Can you explain the delay in revoking the additional 6 affected certificates, and how such delays will be prevented in the future?

Flags: needinfo?(capoc)

Hi Ryan,

Thanks for the comment.

Regarding to these additional 6 affected certificates, we began to implement the revocation procedures shortly after we confirmed this issue, and the sales manager had been actively communicating with the customers to revoke and replace these mis-issued certificates, however, due to most of these customers are government institutions, they had to follow complicated procedures to deal with issues of this kind, in the meantime, it was time-consuming to minimize the impact to the service of the customers during the revocation and replacement process. These are the factors that prevented the timely revocation of the affected certificates.

We will work to increase the efficiency in our communications with the customers in the future, making sure that certificates revocation meets the BRs while no substantial impact caused to the services of customers, and will execute mandatory certificates revocation when necessary.

Thanks.

Xiu Lei
GDCA

Flags: needinfo?(capoc)

Wayne: Anything further you'd like, such as additional descriptions as to steps taken?
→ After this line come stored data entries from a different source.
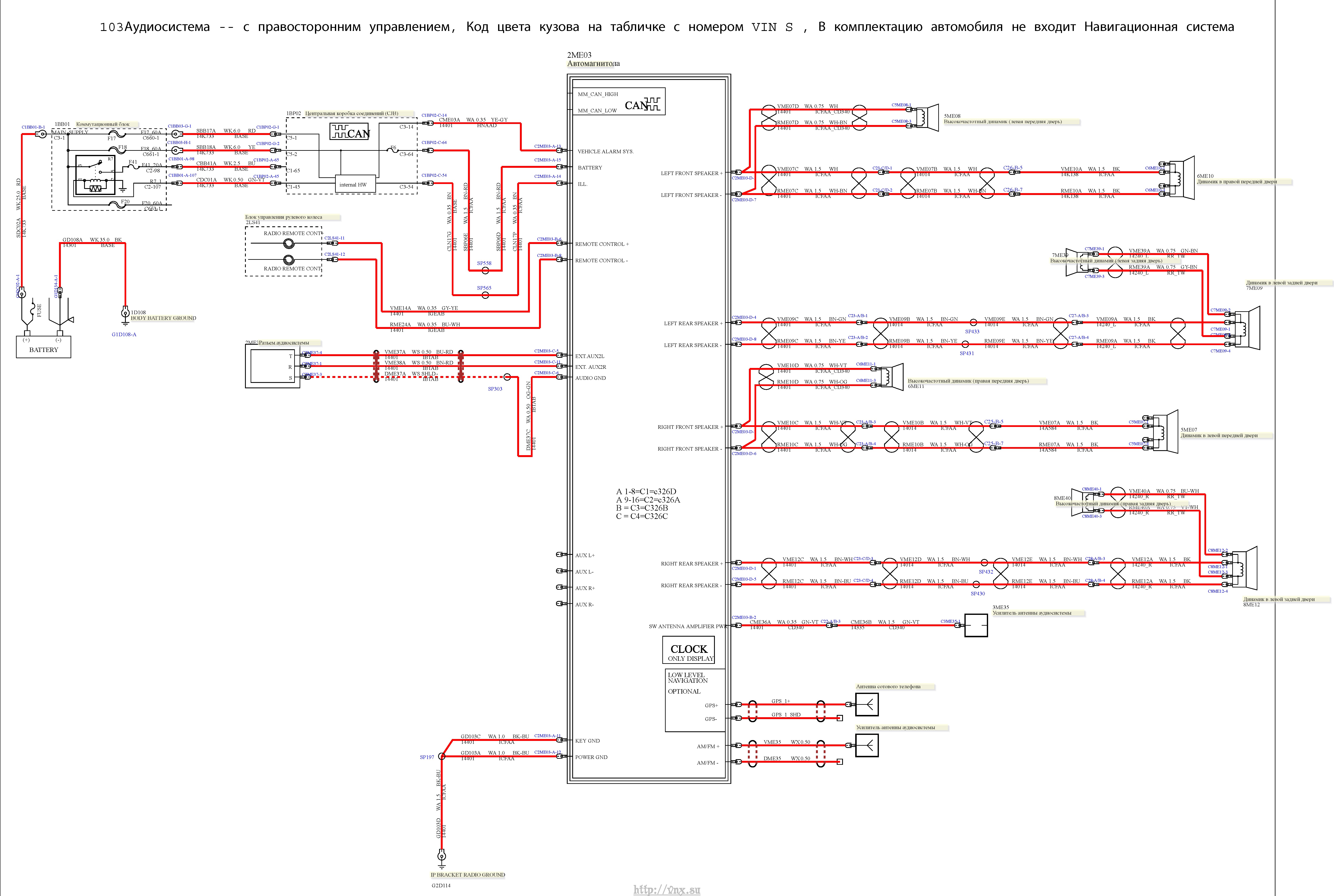Click the BATTERY ground symbol icon
1334x896 pixels.
pos(124,317)
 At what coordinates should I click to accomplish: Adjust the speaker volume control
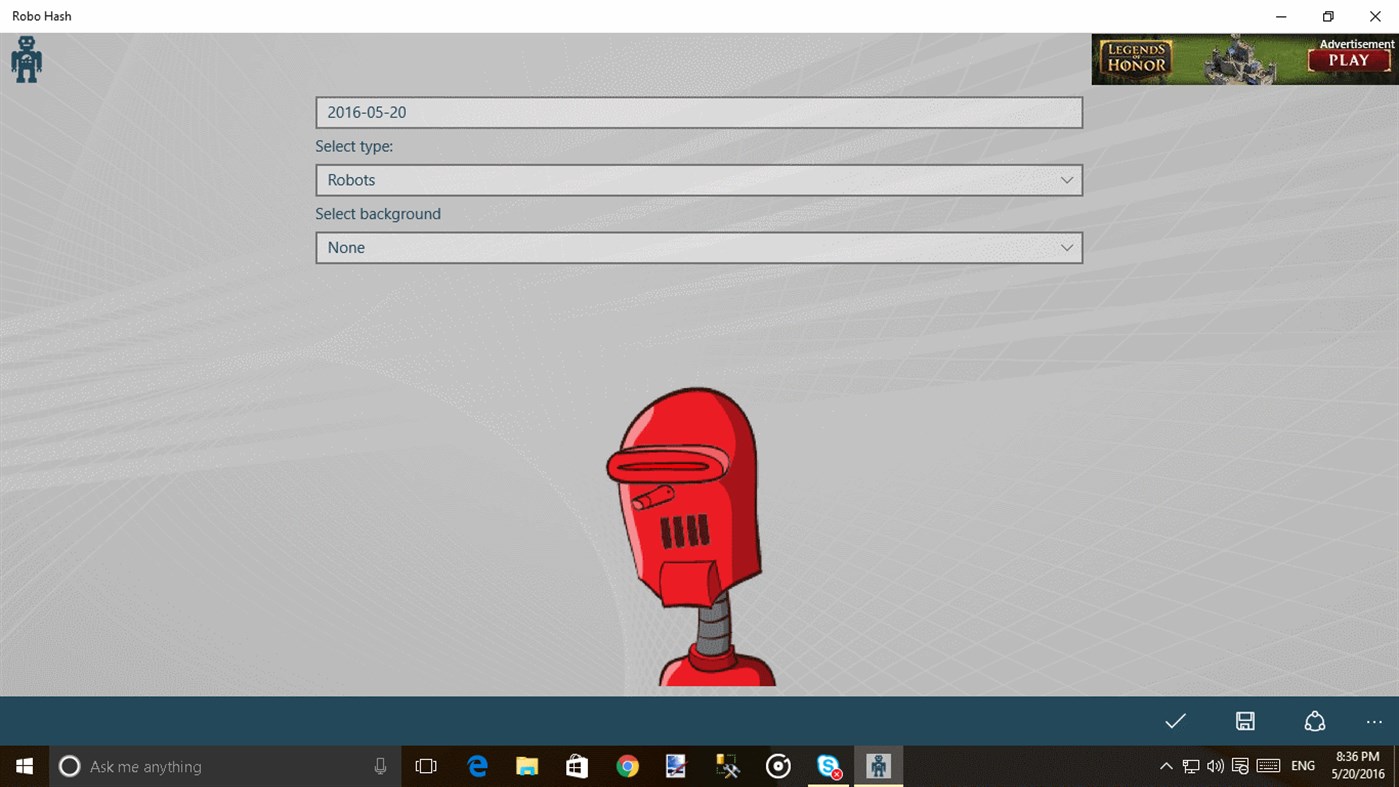[x=1215, y=766]
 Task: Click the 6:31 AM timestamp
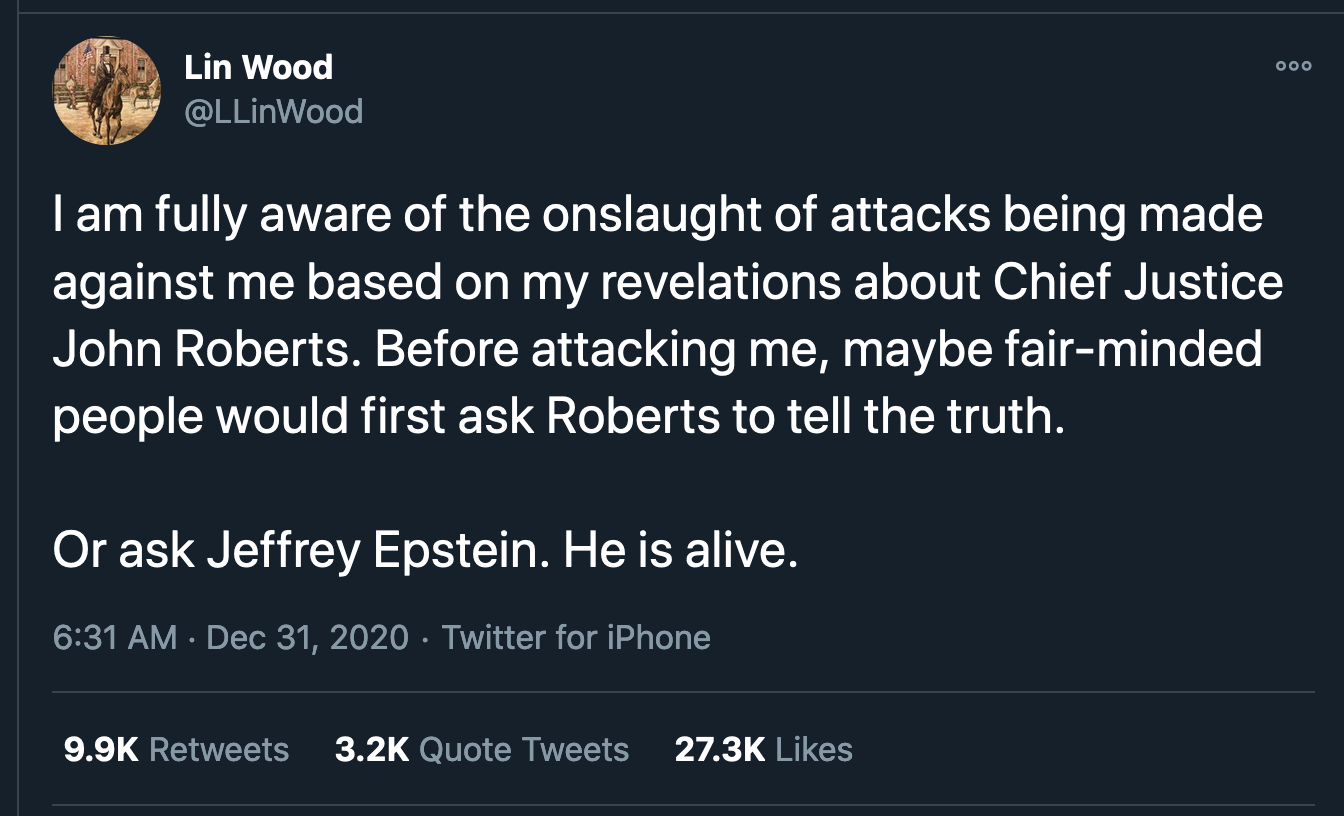tap(114, 637)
I think this will be something to keep an eye on if there are any future GDCA incidents.

Flags: needinfo?(wthayer)

It appears that all questions have been answered and remediation is complete.

Status: ASSIGNED → RESOLVED
Closed: 5 years ago
Flags: needinfo?(wthayer)
Resolution: --- → FIXED
Whiteboard: [ca-compliance] - Next Update - 01-April 2019 → [ca-compliance]
Product: NSS → CA Program
Whiteboard: [ca-compliance] → [ca-compliance] [dv-misissuance] [ov-misissuance] [ev-misissuance]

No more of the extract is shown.